Or, Why Google Loves Links
I have a t-shirt that has #!/usr/bin/perl on the front, and a bunch of obfuscated perl code on the back. If you were to type that code into a file, and submit it to a perl interpreter, it would print: "The three chief virtues of a programmer are: Laziness, Impatience and Hubris". Now I'm as much of a fan of automation and a willingness to boil reluctant oceans as the next person, but such virtues don't apply to everything.
Success with organic SEO depends on two things: (1) Good long-tail content; and (2) Good inbound links. People say other things matter, but they're wrong.
Geeks excel at the first task: generating long-tail content. That's because content generation scales. You can create a technology platform that makes it relatively easy to published edited articles; you can integrate databases with templates to create endless variations on subtly different keyword combinations. If you're a fan of generating textual crap you can scrape RSS feeds, use a rewriting script to munge the text and publish limitless text with the push of a button.
But, Geeks don't excel at building good inbound links: acquiring inbound links doesn't scale, and hubris is rarely your friend. It requires repetitive work that isn't easy to automate, such as making phone calls and developing relationships.

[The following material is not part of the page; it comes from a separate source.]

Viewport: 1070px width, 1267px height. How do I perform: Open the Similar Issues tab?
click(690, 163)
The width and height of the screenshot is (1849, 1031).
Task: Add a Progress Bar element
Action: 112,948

This, of course, makes the quality and quantity of inbound links an ideal criteria to keep the world's most effusive content generators from spamming Google's index. Look at how Google reacts to link acquisition strategies that do scale: link-buying (removing pagerank of participating sites, requesting that people report purchased links), links in comments / forum posts / wikis (devaluing IBL, promoting the nofollow tag) not to mention older link-building techniques such as massive link farms.
Geeks suck at organic SEO because Google has to make organic SEO depend on something Geeks suck at. Or, said differently, if Geeks were great at building good organic inbound links, Google would have to put its algorithmic weight behind factors that Geeks suck at.